▶ _PROBLEM DESCRIPTION_
In the entries below, count the lines holding "dimensions". Reply with the number only.

▶ _SUPPLIED MATERIAL_

++++++

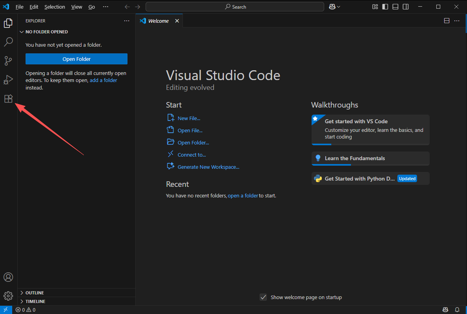Click the blue Open Folder button
467x314 pixels.
76,59
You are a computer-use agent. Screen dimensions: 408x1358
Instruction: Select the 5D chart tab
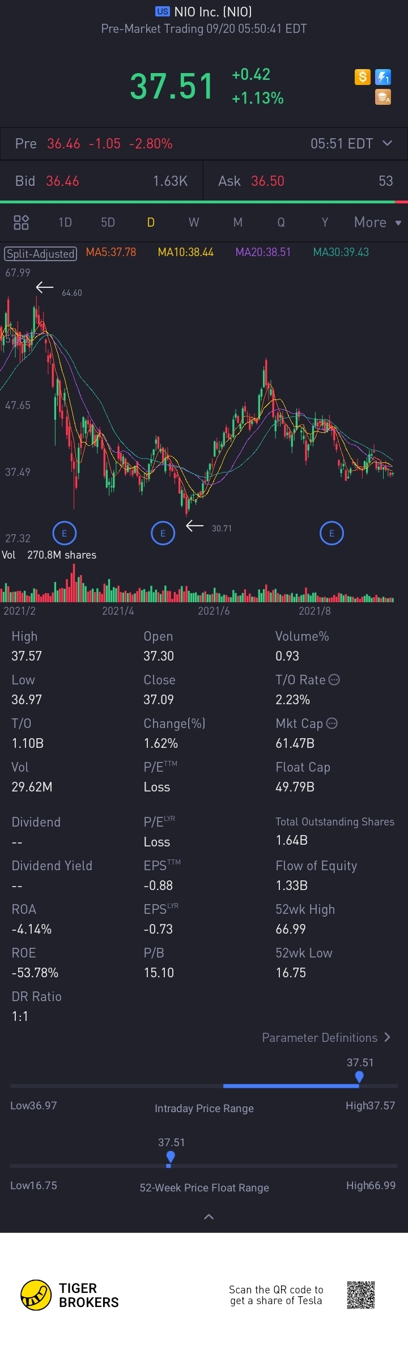click(108, 222)
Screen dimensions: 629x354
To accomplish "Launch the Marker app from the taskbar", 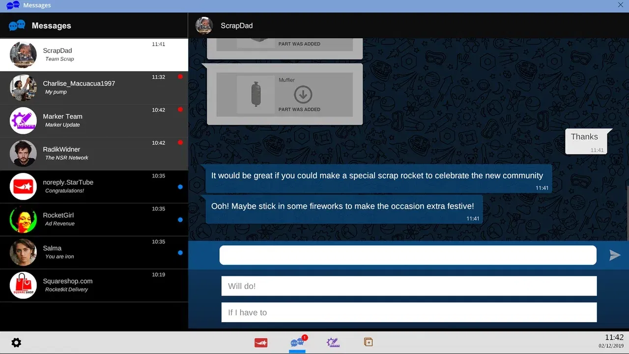I will [x=332, y=342].
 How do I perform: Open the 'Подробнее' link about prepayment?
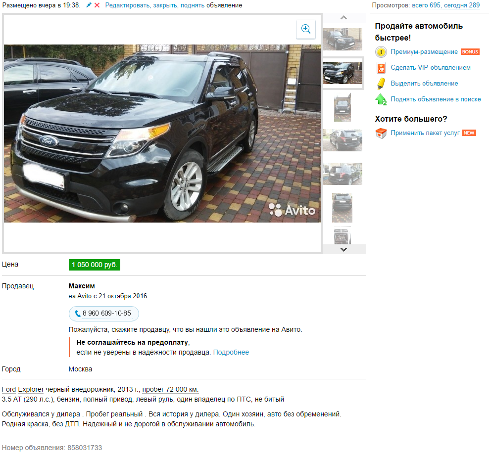(x=231, y=352)
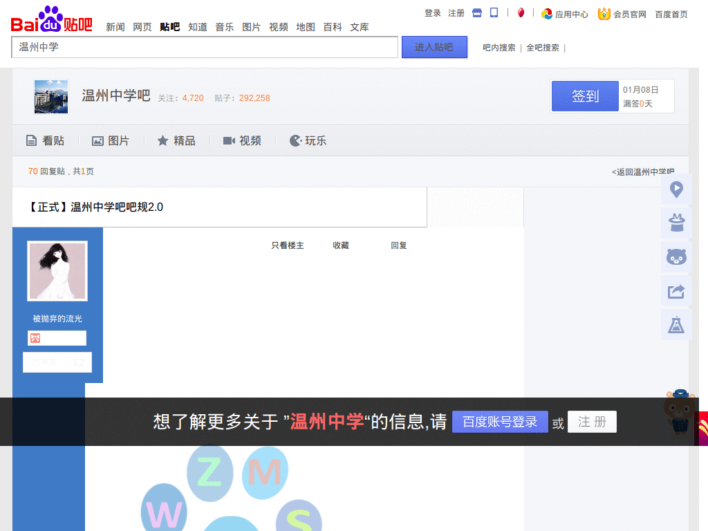Click the mobile tablet icon in header
The height and width of the screenshot is (531, 708).
pyautogui.click(x=494, y=13)
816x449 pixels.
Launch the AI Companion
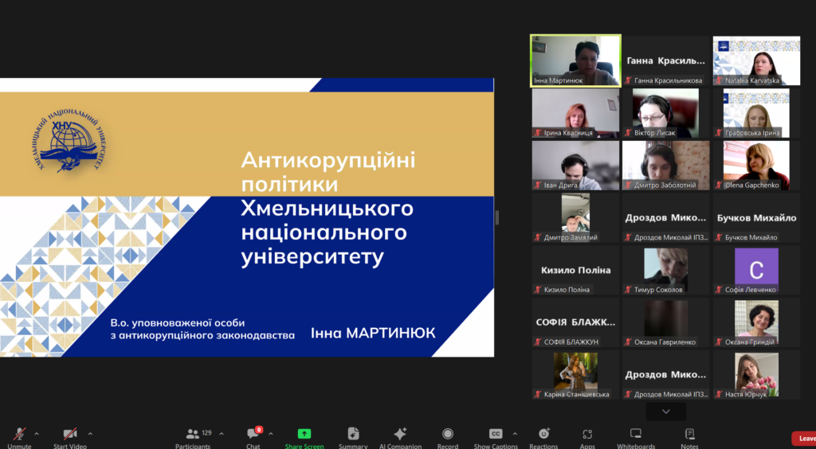point(400,435)
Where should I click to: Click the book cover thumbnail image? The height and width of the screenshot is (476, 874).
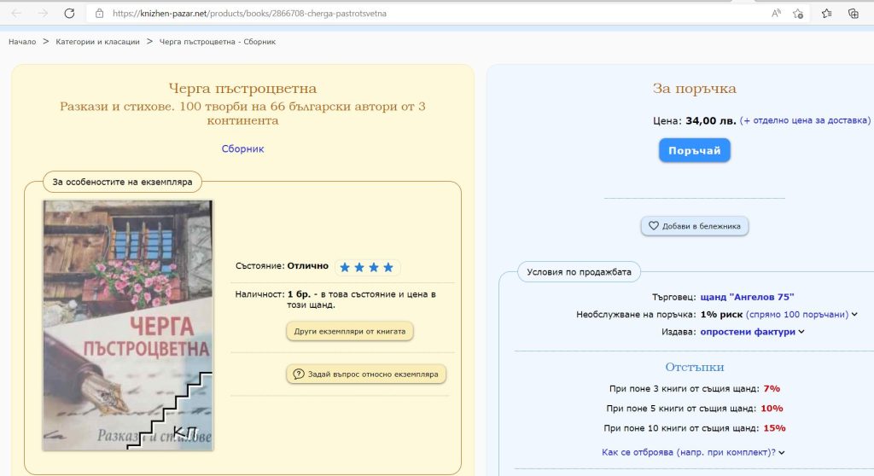click(x=128, y=325)
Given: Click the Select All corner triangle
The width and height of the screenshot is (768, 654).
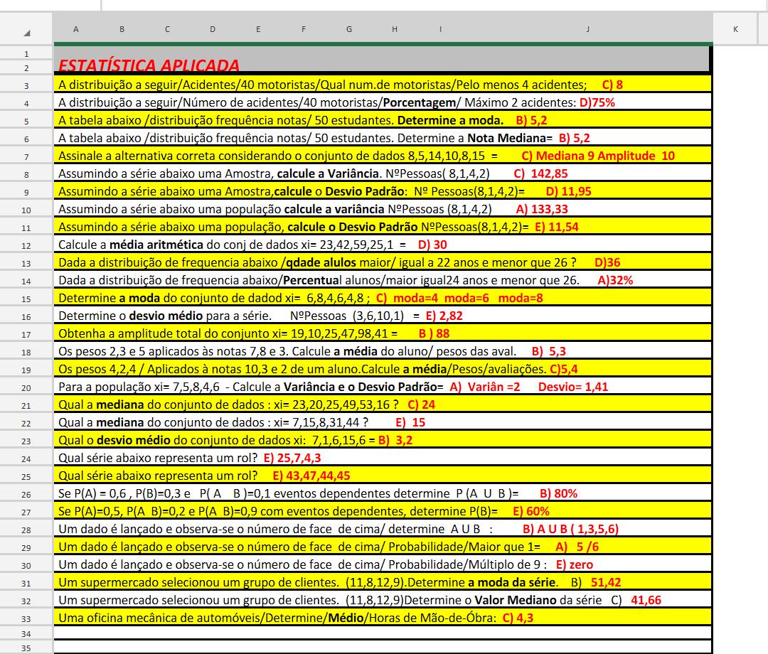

++++++

▶ _ANSWER SPACE_
2